Meditation is the emptying of the mind of all the things that the mind has put together. If 
you do that—perhaps yo u won’t, but it doesn’t matter, just listen to this—you will find 

that there is an extraordinary space in the mind, and that space is freedom. So you must 
demand freedom at the very beginning, and not just wait, hoping to have it at the end. 
You must seek out the significance of freedom in your work, in your relationships, in 
everything that you do. Then you will find that meditation is creation. 
 
Creation is a word that we all use so glibly, so easily. A painter puts on canvas a few 
colors and gets tremendously excited about it. It is his fulfilment, the means through 
which he expresses himself; it is his market in which to gain money or reputation—and 
he calls that “creation”! Every writer “creates,” and there are schools of “creative” 
writing, but none of that has anything to do with creation. It is all the conditioned 
response of a mind that lives in a particular society. 
 
The creation of which I am speaking is something entirely different. It is a mind that is in 
the state of creation. It may or it may not express that state. Expression has very little 
value. That state of creation has no cause, and therefore a mind in that state is every 
moment dying and living and loving and being. The whole of this is meditation.   
  
December 28 
Lay the foundation instantly   
  
A still mind is not seeking experience of any kind. And if it is not seeking and therefore 
is completely still, without any movement from the past and therefore free from the 
known, then you will find, if you have gone that far, that there is a movement of the 
unknown which is not recognized, which is not translatable, which cannot be put into 
words—then you will find that there is a movement which is of the immense. That 
movement is of the timeless because in that there is no time, nor is there space, nor 
something in which to experience, nor something to gain, to achieve. Such a mind knows 
what is creation—not the creation of the painter, the poet, the verbalizer; but that creation 
which has no motive, which has no expression. That creation is love and death. 
 
This whole thing from the beginning to the end is the way of meditation. A man who 
would meditate must understand himself. Without knowing yourself, you cannot go far. 
However much you may attempt to go far, you can go only so far as your own projection; 
and your own projection is very near, is very close, and does not lead you anywhere. 
Meditation is that process of laying the foundation instantly, immediately, and bringing 
about—naturally, without any effort—that state of stillness. And only then is there a 
mind which is beyond time, beyond experience, and beyond knowing.   
  
December 29 
Finding silence   
  
If you have followed this inquiry into what is meditation, and have understood the whole 
process of thinking, you will find that the mind is completely still. In that total stillness of 
the mind, there is no watcher, no observer, and therefore no experiencer at all; there is no 
entity who is gathering experience, which is the activity of a self-centred mind. Don’t 
say, “That is samadhi”—which is all nonsense, because you have only read of it in some 

book and have not discovered it for yourself.
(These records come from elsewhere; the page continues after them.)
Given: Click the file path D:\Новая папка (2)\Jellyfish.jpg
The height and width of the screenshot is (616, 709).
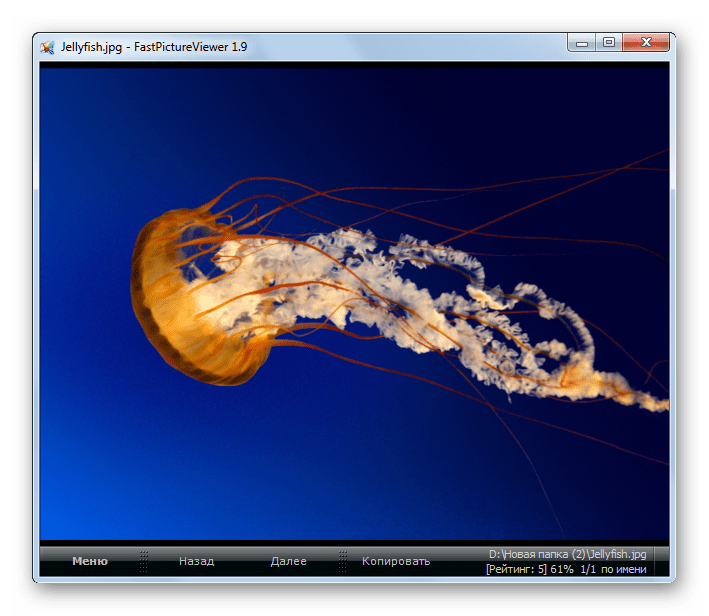Looking at the screenshot, I should point(566,554).
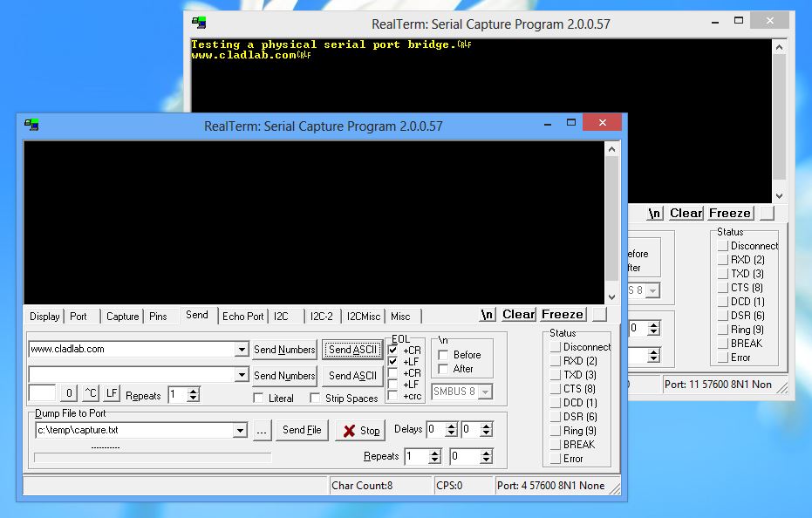This screenshot has width=812, height=518.
Task: Click Clear in the front RealTerm window
Action: point(518,314)
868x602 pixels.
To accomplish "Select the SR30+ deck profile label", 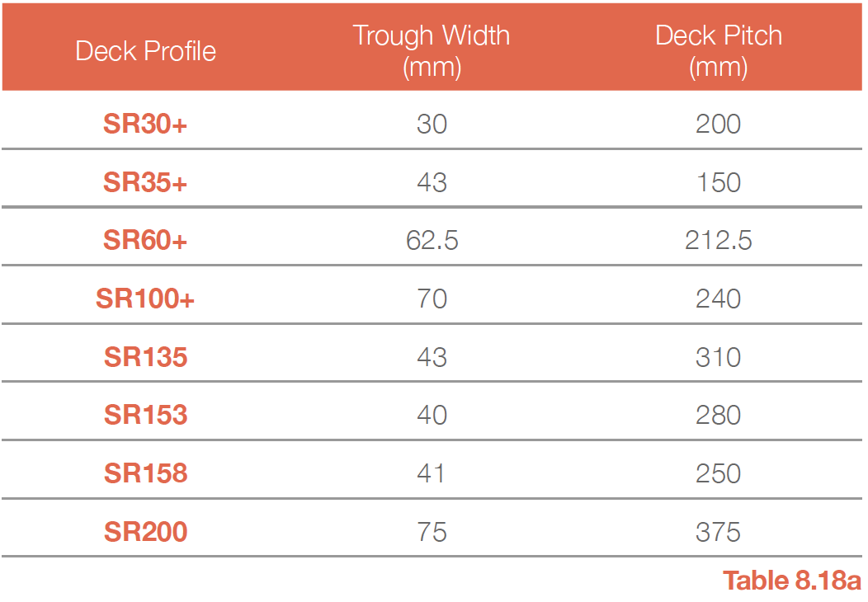I will [145, 124].
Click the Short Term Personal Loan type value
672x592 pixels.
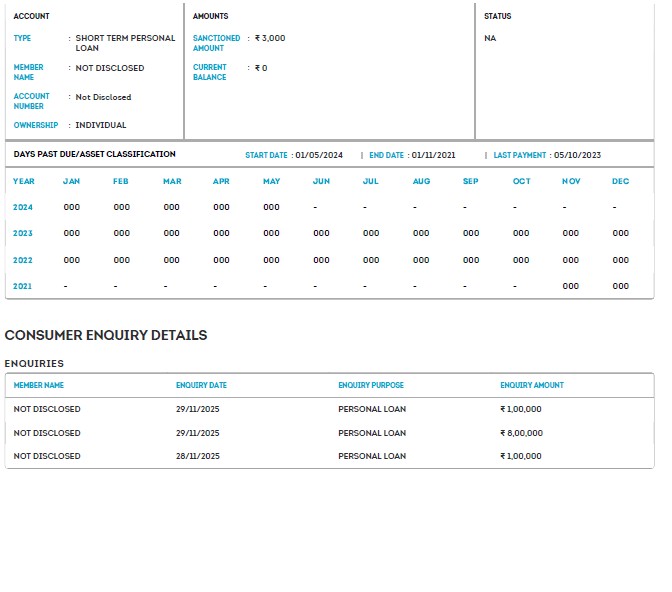(x=125, y=43)
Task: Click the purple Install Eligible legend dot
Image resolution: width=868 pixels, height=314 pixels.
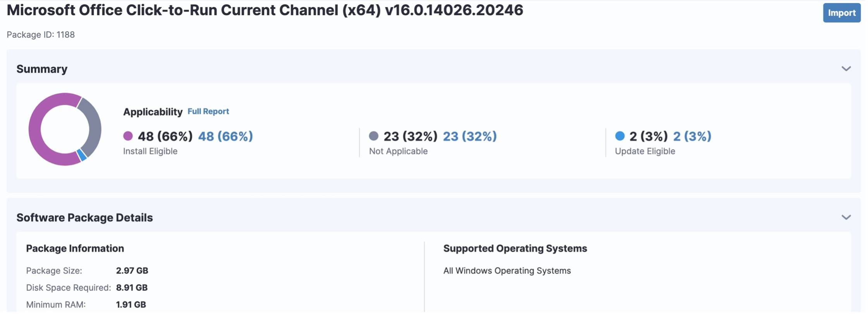Action: tap(128, 136)
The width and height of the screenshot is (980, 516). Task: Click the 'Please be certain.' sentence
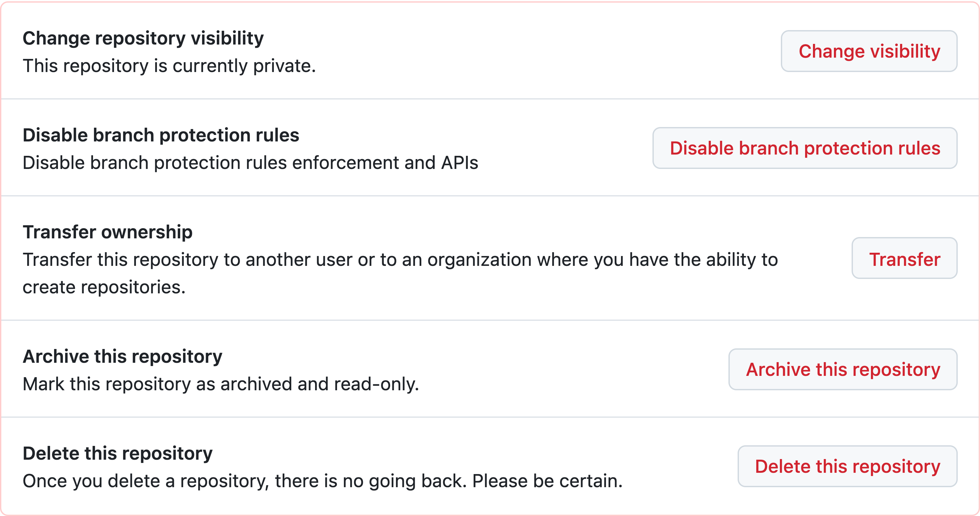[547, 481]
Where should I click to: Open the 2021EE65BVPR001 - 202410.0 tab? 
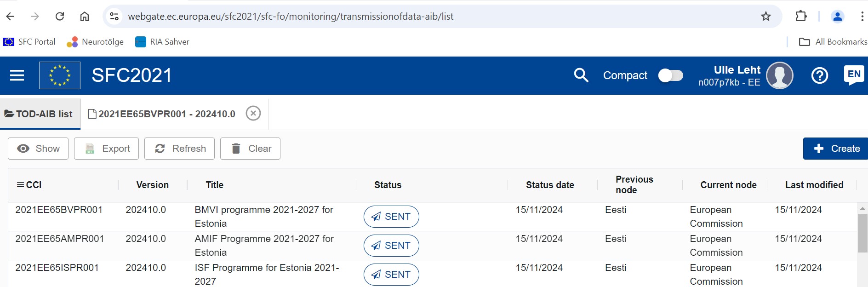tap(161, 114)
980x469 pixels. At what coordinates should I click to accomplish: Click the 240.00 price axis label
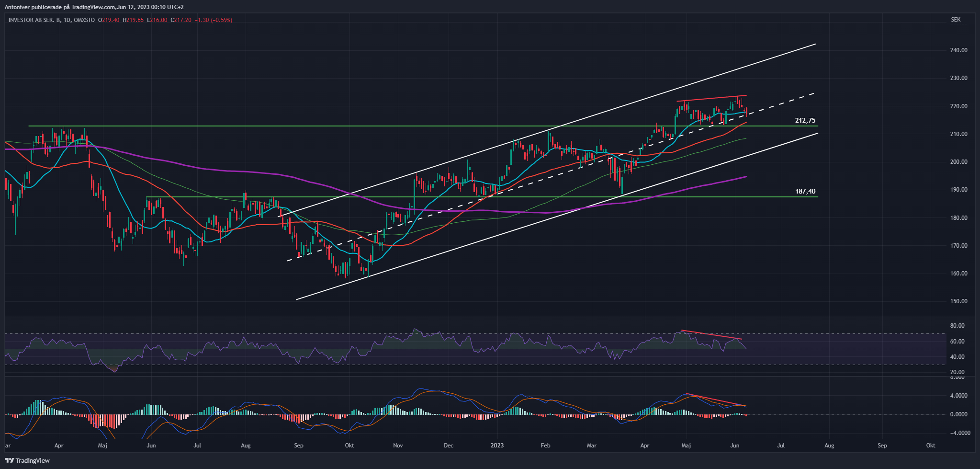955,50
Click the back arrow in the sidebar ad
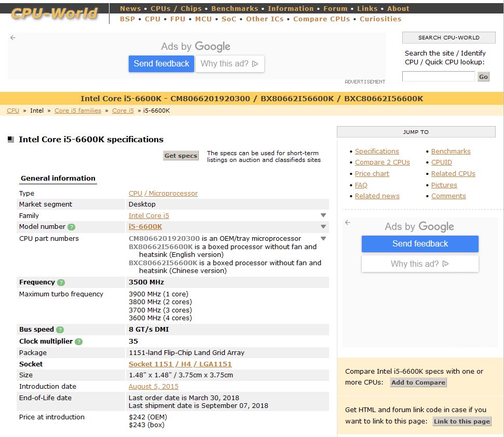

There is a vast difference between the word 
and the thing. The word is not the thing; the word door is not the door. 
 
So, to meditate is to purge the mind of its self- centred activity. And if you have come this 
far in meditation, you will find there is silence, a total emptiness. The mind is 
uncontaminated by society; it is no longer subject to any influence, to the pressure of any 
desire. It is completely alone, and being alone, untouched, it is innocent. Therefore there 
is a possibility for that which is timeless, eternal, to come into being. 
 
This whole process is meditation.   
  
December 30 
Generosity of the heart is the beginning of meditation   
  
We are going to talk about something which needs a mind that can penetrate very 
profoundly. We must begin very near because we cannot go very far if we do not know 
how to begin very close, if we do not know how to take the first step. The flowering of 
meditation is goodness, and the generosity of the heart is the beginning of meditation. We 
have talked about many things concerning life, authority, ambition, fear, greed, envy, 
death, time; we have talked about many things. If you observe, if you have gone into it, if 
you have listened rightly, those are all the foundation for a mind that is capable of 
meditating. You cannot meditate if you are ambitious—you may play with the idea of 
meditation. If your mind is authority-ridden, bound by tradition, accepting, following, 
you will never know what it is to meditate on this extraordinary beauty... 
 
It is the pursuit of its own fulfilment through time that prevents generosity. And you need 
a generous mind—not only a wide mind, a mind that is full of space, but also a heart that 
gives without thought, without a motive, and that does not seek any reward in return. But 
to give whatever little one has or however much one has—that quality of spontaneity of 
outgoing, without any restriction, without any withholding, is necessary. There can be no 
meditation without generosity, without goodness—which is to be free from pride, never 
to climb the ladder of success, never to know what it is to be famous; which is to die to 
whatever has been achieved, every minute of the day. It is only in such fertile ground that 
goodness can grow, can flower. And meditation is the flowering of goodness.   
  
December 31 
Meditation is essential to life   
  
To understand this whole problem of influence, the influence of experience, the influence 
of knowledge, of inward and outward motives—to find out what is true and what is false 
and to see the truth in the so-called false—all that requires tremendous insight, a deep 
inward comprehension of things as they are, does it not? This whole process is, surely, 
the way of meditation. Meditation is essential in life, in our everyday existence, as beauty 
is essential. The perception of beauty, the sensitivity to things, to the ugly as well as to 
the beautiful, is essential— to see a beautiful tree, a lovely  sky of an evening, to see the 
vast horizon where the clouds are gathering as the sun is setting. All this is necessary, the 

perception of beauty and the understanding of the way of meditation, because all that is 
life, as is also your going to the office, the quarrels, miseries, the perpetual strain, 
anxiety, the deep fears, love, and starvation. Now the understanding of this total process 
of existence—the influences, the sorrows, the daily strain, the authoritative outlook, the 
political actions and so on— all this is life, and the process of understanding it all, and 
freeing the mind, is meditation. If one really comprehends this life then there is always a 
meditative process, always a process of contemplation—but not about something. To be 
aware of this whole process of existence, to observe it, to dispassionately enter into it, 
and to be free of it, is meditation.